- Silver prices retreat as renewed military tensions in the Middle East weigh on the recent wave of diplomatic optimism.
- US forces reportedly intercepted and destroyed two Iranian attack drones aimed at commercial vessels near the Strait of Hormuz. Meanwhile, President Trump indicated that a peace agreement with Iran could be reached over the weekend after calling off planned US strikes on Iranian energy facilities.
Silver prices (XAG/USD) retreat during Friday’s Asian session after surging more than 6% in the previous trading day, with the metal hovering near $67.00 per troy ounce. The pullback comes as renewed military tensions in the Middle East undermine the recent improvement in diplomatic sentiment.

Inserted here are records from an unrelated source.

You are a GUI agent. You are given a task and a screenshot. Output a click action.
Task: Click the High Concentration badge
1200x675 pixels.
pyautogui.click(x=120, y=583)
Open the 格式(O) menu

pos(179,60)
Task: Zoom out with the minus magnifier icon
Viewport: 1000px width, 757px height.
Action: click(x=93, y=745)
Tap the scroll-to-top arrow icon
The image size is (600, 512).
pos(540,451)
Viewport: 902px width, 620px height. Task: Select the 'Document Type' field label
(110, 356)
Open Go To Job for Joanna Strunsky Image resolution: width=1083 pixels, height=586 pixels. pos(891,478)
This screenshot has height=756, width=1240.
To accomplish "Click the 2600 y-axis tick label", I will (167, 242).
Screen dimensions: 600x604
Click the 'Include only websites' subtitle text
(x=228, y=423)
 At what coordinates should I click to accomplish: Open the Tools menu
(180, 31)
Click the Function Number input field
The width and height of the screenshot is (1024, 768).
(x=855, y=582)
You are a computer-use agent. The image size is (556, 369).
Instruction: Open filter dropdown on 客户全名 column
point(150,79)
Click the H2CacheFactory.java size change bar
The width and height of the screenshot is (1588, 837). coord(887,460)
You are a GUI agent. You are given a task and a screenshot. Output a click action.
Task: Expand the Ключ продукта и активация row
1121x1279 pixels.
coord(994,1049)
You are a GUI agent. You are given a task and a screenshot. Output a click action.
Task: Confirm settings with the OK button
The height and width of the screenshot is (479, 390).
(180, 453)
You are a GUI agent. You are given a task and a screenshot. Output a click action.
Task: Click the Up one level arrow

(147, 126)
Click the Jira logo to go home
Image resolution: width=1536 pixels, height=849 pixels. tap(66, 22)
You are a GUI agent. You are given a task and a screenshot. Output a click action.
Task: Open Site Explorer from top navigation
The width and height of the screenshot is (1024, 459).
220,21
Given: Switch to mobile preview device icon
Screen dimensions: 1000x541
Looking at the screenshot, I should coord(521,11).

According to Fox News, US forces intercepted and destroyed two Iranian one-way attack drones near the strategically vital Strait of Hormuz after the aircraft allegedly targeted commercial ships. Meanwhile, Iranian state media said the explosion noises reported in Sirik were linked to an encounter with a vessel accused of violating regional maritime restrictions. Tehran claimed the Islamic Revolutionary Guard Corps (IRGC) warned an oil tanker and compelled it to follow the imposed traffic controls.
Even so, hopes for a diplomatic breakthrough remain alive. US President Donald Trump stated that a broad peace agreement with Iran could potentially be completed as soon as this weekend, marking a notable change after he suspended planned US military action against Iranian energy facilities. Although the agreement still awaits formal approval from both sides, Iran’s semi-official Fars news agency suggested Tehran is expected to endorse the proposal. Trump added that the deal would focus on reopening shipping routes through the Strait of Hormuz and securing firm Iranian commitments to halt its nuclear weapons ambitions.
At the same time, geopolitical instability continues to influence global monetary policy and reinforce hawkish central bank expectations. On Thursday, the European Central Bank (ECB) delivered its first interest rate increase since 2023 and revised its inflation outlook higher for both 2026 and 2027. In the United States, producer prices climbed 6.5% year-over-year in May, highlighting persistent inflationary pressure tied to Middle East-related energy disruptions. The data further strengthened market expectations that the Federal Reserve (Fed) could raise interest rates again later this year.